When Hurricane Irene hammered the eastern United States in August 2011, floods sent a glut of silt into New York City’s drinking-water system. The turbid waters rushed more than 100 kilometres through an aqueduct from the Catskill Mountains to the Kensico Reservoir, the last stop before the slurry would have reached millions of taps. For more than eight months afterwards, the city was forced to use an environmentally contentious chemical to rid the water of silt.

With the frequency and intensity of such siltation events on the rise, New York City is about to embark on a pioneering upgrade to its water system. The focus will not be on new dams or silt traps. Instead, starting this November, New York’s reservoirs will be managed by souped-up software that automatically incorporates short-term weather forecasts and seasonal climate forecasts — helping water managers to deal with floods and droughts.

Hydrologists far beyond the Big Apple will be watching closely. New York’s programme depends on a streamflow-forecasting system developed by the US National Weather Service, which aims to implement the system nationwide in the coming years. “This project opens the door to a more quantitative use of seasonal climate forecasts, which will help people make better decisions,” says Andrew Wood, a hydrologist at the National Center for Atmospheric Research in Boulder, Colorado. Australia is now experimenting with a similar forecasting system, and the European Commission Joint Research Centre has also rolled out a flood-prediction system.

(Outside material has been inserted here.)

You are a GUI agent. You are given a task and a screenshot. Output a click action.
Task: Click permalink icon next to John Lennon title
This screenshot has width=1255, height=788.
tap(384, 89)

But New York will be one of the first cities to connect the forecasts to a water-management system. Its immediate goal is to manage storm runoff to meet water-quality standards without adding costly new infrastructure to the system, a network of 19 reservoirs and 3 lakes that collectively hold more than 2 trillion litres of water. Under normal circumstances, managers handle siltation by holding water in reservoirs and letting silt settle out. But several times since 2005, the city has had to let silty water flow all the way to Kensico, where it was then treated with aluminium sulphate — a chemical that causes silt particles to coagulate and sink. State and federal regulators have raised concerns about build-up of aluminium sulphate in reservoir sediments, and its potential effects on fish and aquatic organisms.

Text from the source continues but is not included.